[Hh#40579] Chinese Website Showing Instead Of My Website

[HelioHost]

Hi,

 

I have just loaded my website up from Bing and have received a website in Chinese that is not my website. Also when Google Bot and Bing Bots from Google Webmaster and Bing Webmaster shows up the Chinese website instead of my website.

 

--

 

Kind Regards

 

Jonathon Roberts

 

Gems In The Country Crystals was founded by Jonathon Roberts in 2009, and has grown into a high-end mineral and geological collection with many unusual specimens. We hope you like our website: www.gemsinthecountrycrystals.cf, Please email any enquiries or contributions to our website to: info@gemsinthecountrycrystals.cf

[Krydos]

Are you talking about gemsinthecountrycrystals.cf or some other domain?

[jonathonrobertscrystals]

Hi, This is the website what I get when I load up my website:

 

[removed chinese spam advertising]

 

Yes, www.gemsinthecountrycrystals.cf

 

The Chinese Spam Advertising is what loads up when I scan my website with Google Webmaster, and also Bing Search, However, Google Search works fine and loads my website as normal.

 

Please could you have a look.

 

Thanks

Edited September 2, 2017 by Krydos
We don't want links to all of that junk on Helionet

[Krydos]

It looks like that domain is hosted with hostinger so you'd have to ask them.

[jonathonrobertscrystals]

Its not I have moved my website to your Nameservers.

Hi,

I have just checked my settings, and my domain nameservers point to: ns1.heliohost.org. and ns2.heliohost.org.

 

And when I check my domain with: dnscheck.pingdom.com it tells me that my domain nameservers are pointing to Heliohost servers.

 

Thanks

[Krydos]

Ah, I looked at the source of your wordpress install, and it looks like you got hacked. This is really common with wordpress. Check out index.php. See how it includes wp-admin/8? Then look at wp-admin/8 and it's full of spam. The most common reasons for wordpress to get hacked is outdated wordpress software, downloading plugins with backdoors, or installing themes with backdoors.

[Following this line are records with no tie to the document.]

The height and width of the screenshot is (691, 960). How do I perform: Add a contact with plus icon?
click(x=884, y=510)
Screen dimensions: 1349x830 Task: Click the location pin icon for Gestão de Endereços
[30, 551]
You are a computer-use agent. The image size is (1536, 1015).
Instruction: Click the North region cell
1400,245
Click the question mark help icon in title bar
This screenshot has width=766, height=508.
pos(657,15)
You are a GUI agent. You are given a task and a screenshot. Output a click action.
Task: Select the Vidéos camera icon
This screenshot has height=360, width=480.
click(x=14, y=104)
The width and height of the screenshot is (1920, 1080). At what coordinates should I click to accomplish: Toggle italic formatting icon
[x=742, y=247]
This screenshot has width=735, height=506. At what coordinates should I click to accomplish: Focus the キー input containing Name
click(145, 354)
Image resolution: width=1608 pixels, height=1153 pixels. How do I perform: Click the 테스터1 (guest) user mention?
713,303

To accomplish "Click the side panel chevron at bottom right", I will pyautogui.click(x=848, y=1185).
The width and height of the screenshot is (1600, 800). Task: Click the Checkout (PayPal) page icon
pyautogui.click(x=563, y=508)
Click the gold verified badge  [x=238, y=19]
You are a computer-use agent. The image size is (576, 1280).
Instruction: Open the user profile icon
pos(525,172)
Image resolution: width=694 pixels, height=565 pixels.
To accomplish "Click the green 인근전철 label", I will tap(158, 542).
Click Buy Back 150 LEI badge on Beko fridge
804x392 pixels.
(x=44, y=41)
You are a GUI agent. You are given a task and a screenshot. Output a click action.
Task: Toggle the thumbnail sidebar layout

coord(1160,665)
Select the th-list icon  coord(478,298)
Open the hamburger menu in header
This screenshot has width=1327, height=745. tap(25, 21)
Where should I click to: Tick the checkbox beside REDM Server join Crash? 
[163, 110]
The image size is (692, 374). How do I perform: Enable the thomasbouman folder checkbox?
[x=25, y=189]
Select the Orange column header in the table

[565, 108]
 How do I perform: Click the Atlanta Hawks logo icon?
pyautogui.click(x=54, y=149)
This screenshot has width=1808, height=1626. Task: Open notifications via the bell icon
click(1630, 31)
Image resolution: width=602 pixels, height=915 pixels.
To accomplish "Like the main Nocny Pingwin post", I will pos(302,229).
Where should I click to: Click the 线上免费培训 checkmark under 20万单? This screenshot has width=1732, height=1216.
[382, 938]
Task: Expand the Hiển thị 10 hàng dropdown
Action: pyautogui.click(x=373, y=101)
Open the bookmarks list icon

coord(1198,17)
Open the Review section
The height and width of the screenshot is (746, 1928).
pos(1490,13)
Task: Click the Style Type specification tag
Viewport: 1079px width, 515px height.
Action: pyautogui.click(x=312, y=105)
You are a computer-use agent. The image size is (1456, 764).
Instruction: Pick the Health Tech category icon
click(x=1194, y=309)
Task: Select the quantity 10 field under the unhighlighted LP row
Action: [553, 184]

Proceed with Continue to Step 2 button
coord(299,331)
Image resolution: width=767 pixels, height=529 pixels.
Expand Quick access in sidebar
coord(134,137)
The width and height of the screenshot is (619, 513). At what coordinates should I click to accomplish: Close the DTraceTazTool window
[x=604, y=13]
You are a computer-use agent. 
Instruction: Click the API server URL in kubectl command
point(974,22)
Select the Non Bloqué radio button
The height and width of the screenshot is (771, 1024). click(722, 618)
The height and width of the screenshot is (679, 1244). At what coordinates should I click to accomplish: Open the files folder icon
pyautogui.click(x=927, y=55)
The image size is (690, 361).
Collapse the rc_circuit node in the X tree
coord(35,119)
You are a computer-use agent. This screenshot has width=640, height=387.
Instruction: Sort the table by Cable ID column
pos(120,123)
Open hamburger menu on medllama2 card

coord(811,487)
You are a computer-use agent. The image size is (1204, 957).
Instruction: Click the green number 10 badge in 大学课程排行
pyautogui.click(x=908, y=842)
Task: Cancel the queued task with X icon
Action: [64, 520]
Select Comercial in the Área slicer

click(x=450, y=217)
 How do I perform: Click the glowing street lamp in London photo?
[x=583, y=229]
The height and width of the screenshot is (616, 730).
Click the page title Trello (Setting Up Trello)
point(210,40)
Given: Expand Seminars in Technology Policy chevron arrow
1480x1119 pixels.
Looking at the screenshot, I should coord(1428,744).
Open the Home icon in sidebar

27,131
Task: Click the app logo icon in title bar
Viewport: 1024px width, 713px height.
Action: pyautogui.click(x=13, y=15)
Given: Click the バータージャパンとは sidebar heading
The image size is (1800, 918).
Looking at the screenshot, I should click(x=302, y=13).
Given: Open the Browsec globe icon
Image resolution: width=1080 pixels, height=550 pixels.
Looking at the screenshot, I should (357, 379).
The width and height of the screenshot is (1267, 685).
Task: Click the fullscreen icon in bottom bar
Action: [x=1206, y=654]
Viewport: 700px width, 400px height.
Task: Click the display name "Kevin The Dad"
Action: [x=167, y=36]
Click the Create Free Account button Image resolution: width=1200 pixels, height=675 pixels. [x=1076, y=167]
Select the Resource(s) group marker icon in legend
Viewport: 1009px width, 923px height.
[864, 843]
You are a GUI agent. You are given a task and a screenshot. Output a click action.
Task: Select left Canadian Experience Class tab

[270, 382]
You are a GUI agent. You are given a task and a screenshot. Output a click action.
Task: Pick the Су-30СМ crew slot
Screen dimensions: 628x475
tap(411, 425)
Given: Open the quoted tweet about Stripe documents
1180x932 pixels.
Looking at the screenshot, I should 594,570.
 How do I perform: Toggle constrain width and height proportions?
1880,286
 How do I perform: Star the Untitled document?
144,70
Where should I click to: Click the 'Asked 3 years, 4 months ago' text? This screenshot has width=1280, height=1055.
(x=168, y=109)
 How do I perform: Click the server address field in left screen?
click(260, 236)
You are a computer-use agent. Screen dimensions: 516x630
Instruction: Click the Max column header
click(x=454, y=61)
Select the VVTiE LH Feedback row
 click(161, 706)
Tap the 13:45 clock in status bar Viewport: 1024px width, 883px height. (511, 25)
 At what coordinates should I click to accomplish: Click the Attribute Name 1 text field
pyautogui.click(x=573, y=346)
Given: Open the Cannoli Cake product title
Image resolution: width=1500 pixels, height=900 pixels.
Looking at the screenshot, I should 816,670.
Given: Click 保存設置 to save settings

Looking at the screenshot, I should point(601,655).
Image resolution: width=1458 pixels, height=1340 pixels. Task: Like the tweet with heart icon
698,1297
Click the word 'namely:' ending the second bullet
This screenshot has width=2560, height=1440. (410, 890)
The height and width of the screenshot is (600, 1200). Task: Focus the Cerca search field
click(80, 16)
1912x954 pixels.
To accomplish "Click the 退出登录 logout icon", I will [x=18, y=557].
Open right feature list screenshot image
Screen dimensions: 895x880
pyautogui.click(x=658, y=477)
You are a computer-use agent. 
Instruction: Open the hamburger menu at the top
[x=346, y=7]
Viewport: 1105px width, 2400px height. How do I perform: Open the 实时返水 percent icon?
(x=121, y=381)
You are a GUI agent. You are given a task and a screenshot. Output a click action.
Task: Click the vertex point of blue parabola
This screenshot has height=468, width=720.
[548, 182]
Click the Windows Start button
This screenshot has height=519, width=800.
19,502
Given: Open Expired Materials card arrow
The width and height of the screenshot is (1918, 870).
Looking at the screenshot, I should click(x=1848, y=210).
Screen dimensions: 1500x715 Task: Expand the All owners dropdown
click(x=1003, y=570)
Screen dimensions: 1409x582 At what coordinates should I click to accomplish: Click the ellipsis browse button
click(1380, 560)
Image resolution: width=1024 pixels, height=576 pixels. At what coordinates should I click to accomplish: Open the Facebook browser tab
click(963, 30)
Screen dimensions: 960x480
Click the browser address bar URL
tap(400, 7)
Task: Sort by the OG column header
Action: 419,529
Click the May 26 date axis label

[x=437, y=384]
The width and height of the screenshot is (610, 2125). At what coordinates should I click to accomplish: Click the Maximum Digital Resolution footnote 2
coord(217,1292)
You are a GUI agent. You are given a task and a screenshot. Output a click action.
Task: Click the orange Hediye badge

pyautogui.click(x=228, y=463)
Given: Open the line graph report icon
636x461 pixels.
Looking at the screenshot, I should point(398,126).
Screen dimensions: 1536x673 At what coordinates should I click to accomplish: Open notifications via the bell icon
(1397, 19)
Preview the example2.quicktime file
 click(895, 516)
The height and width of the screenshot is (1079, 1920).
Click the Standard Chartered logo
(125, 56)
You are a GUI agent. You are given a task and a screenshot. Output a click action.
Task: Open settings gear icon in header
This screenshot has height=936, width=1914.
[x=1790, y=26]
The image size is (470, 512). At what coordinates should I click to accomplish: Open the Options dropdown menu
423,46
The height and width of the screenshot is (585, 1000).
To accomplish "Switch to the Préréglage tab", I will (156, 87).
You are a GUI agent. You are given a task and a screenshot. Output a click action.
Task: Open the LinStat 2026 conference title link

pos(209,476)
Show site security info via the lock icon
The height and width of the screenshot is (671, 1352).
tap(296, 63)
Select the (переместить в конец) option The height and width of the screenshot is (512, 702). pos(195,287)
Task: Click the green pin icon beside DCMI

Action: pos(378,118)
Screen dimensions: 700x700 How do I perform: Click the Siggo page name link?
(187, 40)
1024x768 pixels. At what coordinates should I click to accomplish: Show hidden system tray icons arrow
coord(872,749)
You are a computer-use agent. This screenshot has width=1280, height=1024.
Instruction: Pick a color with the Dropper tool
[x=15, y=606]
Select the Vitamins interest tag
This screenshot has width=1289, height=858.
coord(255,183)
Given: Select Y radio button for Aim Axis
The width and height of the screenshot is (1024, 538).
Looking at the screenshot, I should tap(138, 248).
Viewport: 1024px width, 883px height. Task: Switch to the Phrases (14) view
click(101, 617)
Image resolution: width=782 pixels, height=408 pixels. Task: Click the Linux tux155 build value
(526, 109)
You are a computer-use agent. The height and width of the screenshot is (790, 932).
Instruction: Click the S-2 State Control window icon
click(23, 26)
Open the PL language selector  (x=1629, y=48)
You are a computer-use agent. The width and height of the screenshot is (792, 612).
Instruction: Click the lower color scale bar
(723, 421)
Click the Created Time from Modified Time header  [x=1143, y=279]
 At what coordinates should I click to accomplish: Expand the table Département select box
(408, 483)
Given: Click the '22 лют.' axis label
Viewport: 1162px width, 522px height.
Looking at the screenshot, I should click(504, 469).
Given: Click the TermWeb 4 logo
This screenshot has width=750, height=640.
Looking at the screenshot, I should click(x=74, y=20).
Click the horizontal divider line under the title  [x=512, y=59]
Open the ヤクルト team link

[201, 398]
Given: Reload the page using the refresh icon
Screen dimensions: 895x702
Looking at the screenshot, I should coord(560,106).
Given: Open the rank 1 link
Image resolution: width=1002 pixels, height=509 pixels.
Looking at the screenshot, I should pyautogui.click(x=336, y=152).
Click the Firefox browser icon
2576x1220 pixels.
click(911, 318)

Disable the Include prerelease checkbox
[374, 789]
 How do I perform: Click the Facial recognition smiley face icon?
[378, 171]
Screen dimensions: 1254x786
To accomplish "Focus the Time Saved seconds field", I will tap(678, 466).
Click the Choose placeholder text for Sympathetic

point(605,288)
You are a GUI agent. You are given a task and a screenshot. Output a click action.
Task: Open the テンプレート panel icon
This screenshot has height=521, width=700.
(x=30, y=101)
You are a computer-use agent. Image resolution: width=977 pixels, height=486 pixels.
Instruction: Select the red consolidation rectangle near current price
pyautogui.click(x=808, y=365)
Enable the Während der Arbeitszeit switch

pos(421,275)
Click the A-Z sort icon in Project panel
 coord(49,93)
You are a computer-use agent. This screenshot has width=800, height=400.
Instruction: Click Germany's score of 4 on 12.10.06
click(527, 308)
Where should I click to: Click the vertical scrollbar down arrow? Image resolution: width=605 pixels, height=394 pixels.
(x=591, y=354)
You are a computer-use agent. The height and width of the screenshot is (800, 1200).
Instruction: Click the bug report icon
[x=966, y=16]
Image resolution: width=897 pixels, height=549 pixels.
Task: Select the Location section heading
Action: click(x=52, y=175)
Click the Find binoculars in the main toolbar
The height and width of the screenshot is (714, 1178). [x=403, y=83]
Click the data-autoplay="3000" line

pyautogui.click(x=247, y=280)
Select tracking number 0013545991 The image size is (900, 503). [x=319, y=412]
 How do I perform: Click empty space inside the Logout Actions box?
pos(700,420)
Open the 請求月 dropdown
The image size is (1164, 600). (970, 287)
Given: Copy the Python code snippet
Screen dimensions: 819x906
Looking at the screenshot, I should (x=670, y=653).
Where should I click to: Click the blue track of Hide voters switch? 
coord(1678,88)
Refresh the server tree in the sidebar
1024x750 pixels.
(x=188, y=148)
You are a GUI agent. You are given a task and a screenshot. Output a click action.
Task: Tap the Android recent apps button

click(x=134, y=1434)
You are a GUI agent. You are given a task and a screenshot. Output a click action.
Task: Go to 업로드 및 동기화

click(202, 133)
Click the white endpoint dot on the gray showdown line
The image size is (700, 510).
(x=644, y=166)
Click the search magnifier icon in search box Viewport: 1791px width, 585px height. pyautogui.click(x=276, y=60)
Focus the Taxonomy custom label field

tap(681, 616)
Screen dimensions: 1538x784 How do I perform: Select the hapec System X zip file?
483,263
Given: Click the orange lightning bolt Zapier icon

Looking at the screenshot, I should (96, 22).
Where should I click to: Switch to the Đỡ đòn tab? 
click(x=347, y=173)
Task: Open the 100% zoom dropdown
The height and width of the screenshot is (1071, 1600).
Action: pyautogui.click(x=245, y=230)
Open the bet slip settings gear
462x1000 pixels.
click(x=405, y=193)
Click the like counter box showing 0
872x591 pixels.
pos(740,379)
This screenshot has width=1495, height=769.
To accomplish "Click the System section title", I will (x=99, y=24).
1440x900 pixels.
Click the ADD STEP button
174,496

We always recommned only installing themes and plugins from reputable sites. Most free themes and free plguins are just disguised malware.

 

You probably should wipe your entire wordpress install and start again with a fresh install. Or better yet don't use wordpress at all. Wordpress is hands down the easiest cms to hack and the most commonly targeted.

[wolstech]

That's very odd...It works when I Google it, but bing gives me the Chinese (actually Japanese) site. If I had to guess, there's two things that could cause this: the Freenom domain (likely) or Wordpress malware (less likely).

 

Our system can't cause what you're experiencing, so either your domain registrar (Freenom) or your software is doing it (Wordpress or an extension may be infected).

 

If you don't know, Freenom is known for hijacking the domains they offer and using them to serve dubious websites or malware (usually fake software updates or Microsoft support scams). They make their money this way since they give the domains away for free. Sometimes they'll cancel them for getting too much traffic (and serve the above junk) and try to extort money from you to get it back. I've lost 2 that way and our root admin Krydos has had similar experiences with Freenom. I'd suggest buying a real domain. We recommend namecheap. It's less than $10/year for it, and it won't be taken from you unless you don't renew it: https://www.namecheap.com/domains/registration/results.aspx?domain=gemsinthecountrycrystals.com&aff=102467

 

For Wordpress, it's infamous for getting malware. To rule this out, you can rename the index.php file for your Wordpress installation and clear your cache. Then see if the domain still redirects to that bogus website when visited through Bing. If you still get redirected, it's probably Freenom doing it. If you see a directory listing, your website is infected.

 

Edit: I took forever to type this. Wordpress malware it is. My point stands about Freenom though.

[Krydos]

I'd suggest buying a real domain. We recommend namecheap. It's less than $10/year for it, and it won't be taken from you unless you don't renew it: https://www.namecheap.com/domains/registration/results.aspx?domain=gemsinthecountrycrystals.com&aff=102467

Namecheap currently has .coms for $8.88, and some other domains as low as $0.48 per year.

 

Edit: I took forever to type this. Wordpress malware it is. My point stands about Freenom though.